Auch Kevin Kuranyi ließ all das nicht kalt, verständlicherweise. Der in Brasilien geborene ehemalige Nationalspieler ist schließlich Sohn einer Panamaerin. "Das ist sensationell", sagte er dem SID, er habe "die gesamte Qualifikation mitgefiebert" und freue sich "riesig, dass es die Jungs geschafft haben." Er habe, ergänzte er, noch Verwandte in Panama und sei dort auch regelmäßig zu Besuch, "deshalb weiß ich, was die Qualifikation für die Menschen dort bedeutet."
Es wird in der Tat etwas Besonderes sein. "Es wird uns so glücklich machen, unsere Nationalhymne bei der WM zu hören", glaubt Julio Cesar Dely Valdes. Der 50-Jährige ist der wohl beste Fußballer, den Panama hervorbebracht hat, er ist "Fußballer des Jahrhunderts", hat in Italien, Frankreich (Paris St. Germain) und Spanien gespielt, außerdem 87-mal für sein Land (45). Seine Nachfolger haben es so weit noch nicht gebracht, aber das soll noch werden.
"Wir haben endlich erreicht, wovon wir immer geträumt haben", sagt Dely Valdes. Panamas U20 hatte es immerhin fünfmal seit 2003 zu einer WM-Endrunde geschafft, doch die Versprechen, die daraus resultierten, erfüllten sich bislang nicht. Die größten Erfolge waren zwei zweite Plätze (2005/2013) und ein dritter (2015) Platz beim Gold Cup (Nord- und Mittelamerika-Meisterschaft) und 2009 der Sieg bei der unbedeutenden Zentralamerika-Meisterschaft.
Siegtorschütze Roman Torres wurde nach seiner heroischen Tat gleich als Ehrengast zum offiziellen Unabhängigkeitstag am 3. November eingeladen, durfte er die Nationalflagge bei der Abnahme der traditionellen Parade schwenken. "Es war die Arbeit einer Familie", sagte er, "ich bin ein einfacher Mensch. Und jetzt bin ich auch ein Beispiel für die Jugend. Viele Kinder tragen mein Trikot. Das macht mich stolz."
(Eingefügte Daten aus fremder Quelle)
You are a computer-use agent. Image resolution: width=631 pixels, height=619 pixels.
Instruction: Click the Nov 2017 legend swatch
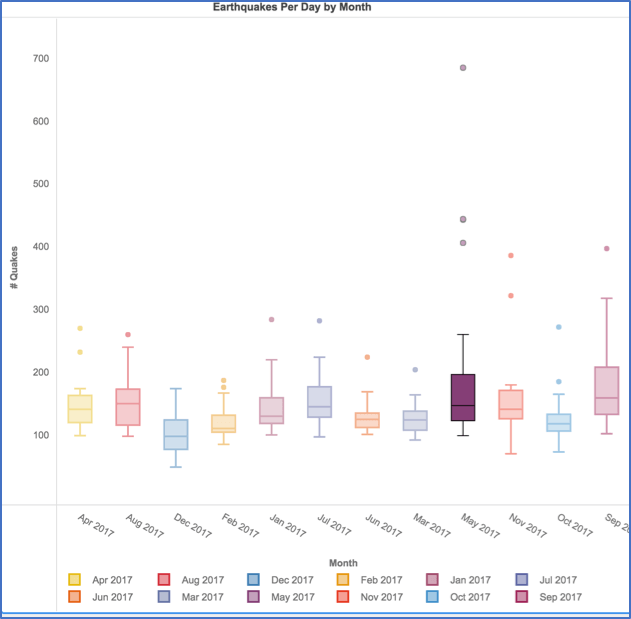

Torres spielt bei den Seattle Sounders in den USA - einige seiner Mannschaftskollegen sind in der Major League Soccer (MLS) beschäftigt, die anderen in Kolumbien, Argentinien oder Panama. Trainer ist Hernan Dario Gomez, "El Bolillo" (der Kegel) früher Assistent von Francisco Maturana bei Kolumbiens guter WM 1990 (Achtelfinale), danach selbst Chefcoach, zweimal in Kolumbien, dazu in Ecuador und Guatemala. Panama trainiert er seit Februar 2014.
Fußball ist in Panama nach wie vor nur Sportart Nummer zwei hinter Baseball - aber das soll sich nun ändern. "Es gibt noch viel zu tun", weiß Dely Valdes, "aber was wir jetzt zuerst machen müssen, ist: genießen."